(Collected data)

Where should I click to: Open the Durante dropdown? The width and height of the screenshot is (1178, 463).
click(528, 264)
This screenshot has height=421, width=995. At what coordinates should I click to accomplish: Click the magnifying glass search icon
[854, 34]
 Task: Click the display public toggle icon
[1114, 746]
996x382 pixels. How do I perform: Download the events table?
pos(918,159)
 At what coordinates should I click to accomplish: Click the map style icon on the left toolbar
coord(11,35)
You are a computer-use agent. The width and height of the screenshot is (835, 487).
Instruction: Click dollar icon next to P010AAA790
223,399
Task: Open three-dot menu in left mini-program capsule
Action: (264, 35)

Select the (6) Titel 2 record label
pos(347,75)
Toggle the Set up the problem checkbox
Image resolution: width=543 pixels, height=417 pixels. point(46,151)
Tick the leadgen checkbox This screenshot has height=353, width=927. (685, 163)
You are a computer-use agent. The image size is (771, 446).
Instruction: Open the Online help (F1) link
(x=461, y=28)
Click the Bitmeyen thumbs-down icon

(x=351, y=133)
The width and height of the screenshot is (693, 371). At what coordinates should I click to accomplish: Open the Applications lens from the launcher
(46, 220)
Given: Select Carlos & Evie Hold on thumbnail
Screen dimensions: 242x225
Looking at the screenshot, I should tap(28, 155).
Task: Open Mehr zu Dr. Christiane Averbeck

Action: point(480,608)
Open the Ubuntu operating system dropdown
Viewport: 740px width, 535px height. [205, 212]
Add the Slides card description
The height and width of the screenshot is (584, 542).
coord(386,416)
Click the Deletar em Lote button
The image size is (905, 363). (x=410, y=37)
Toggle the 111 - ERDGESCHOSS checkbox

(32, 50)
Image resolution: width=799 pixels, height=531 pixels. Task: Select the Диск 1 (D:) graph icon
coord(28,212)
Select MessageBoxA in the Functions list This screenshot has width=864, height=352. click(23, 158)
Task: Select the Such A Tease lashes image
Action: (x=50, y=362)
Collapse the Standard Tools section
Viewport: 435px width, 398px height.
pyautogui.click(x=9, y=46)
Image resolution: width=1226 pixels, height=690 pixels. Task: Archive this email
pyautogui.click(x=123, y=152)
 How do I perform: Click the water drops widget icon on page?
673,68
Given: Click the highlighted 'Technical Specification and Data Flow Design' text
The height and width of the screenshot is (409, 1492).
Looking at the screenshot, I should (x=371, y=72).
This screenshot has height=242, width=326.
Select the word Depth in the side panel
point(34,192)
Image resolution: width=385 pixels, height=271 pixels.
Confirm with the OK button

Task item. Copy the records above exactly, starting at the line that contains "You are a computer-use agent. The image" and ending at the last line, and leave out all earlier lines.

Result of this exercise.
You are a computer-use agent. The image size is (771, 446).
Instruction: Open the Online help (F1) link
(x=461, y=28)
Click the Bitmeyen thumbs-down icon

(x=351, y=133)
The width and height of the screenshot is (693, 371). At what coordinates should I click to accomplish: Open the Applications lens from the launcher
(46, 220)
Given: Select Carlos & Evie Hold on thumbnail
Screen dimensions: 242x225
Looking at the screenshot, I should tap(28, 155).
Task: Open Mehr zu Dr. Christiane Averbeck

Action: point(480,608)
Open the Ubuntu operating system dropdown
Viewport: 740px width, 535px height. [205, 212]
Add the Slides card description
The height and width of the screenshot is (584, 542).
coord(386,416)
Click the Deletar em Lote button
The image size is (905, 363). (x=410, y=37)
Toggle the 111 - ERDGESCHOSS checkbox

(32, 50)
Image resolution: width=799 pixels, height=531 pixels. Task: Select the Диск 1 (D:) graph icon
coord(28,212)
Select MessageBoxA in the Functions list This screenshot has width=864, height=352. click(23, 158)
Task: Select the Such A Tease lashes image
Action: (x=50, y=362)
Collapse the Standard Tools section
Viewport: 435px width, 398px height.
pyautogui.click(x=9, y=46)
Image resolution: width=1226 pixels, height=690 pixels. Task: Archive this email
pyautogui.click(x=123, y=152)
 How do I perform: Click the water drops widget icon on page?
673,68
Given: Click the highlighted 'Technical Specification and Data Flow Design' text
The height and width of the screenshot is (409, 1492).
Looking at the screenshot, I should (x=371, y=72).
This screenshot has height=242, width=326.
Select the word Depth in the side panel
point(34,192)
Image resolution: width=385 pixels, height=271 pixels.
Confirm with the OK button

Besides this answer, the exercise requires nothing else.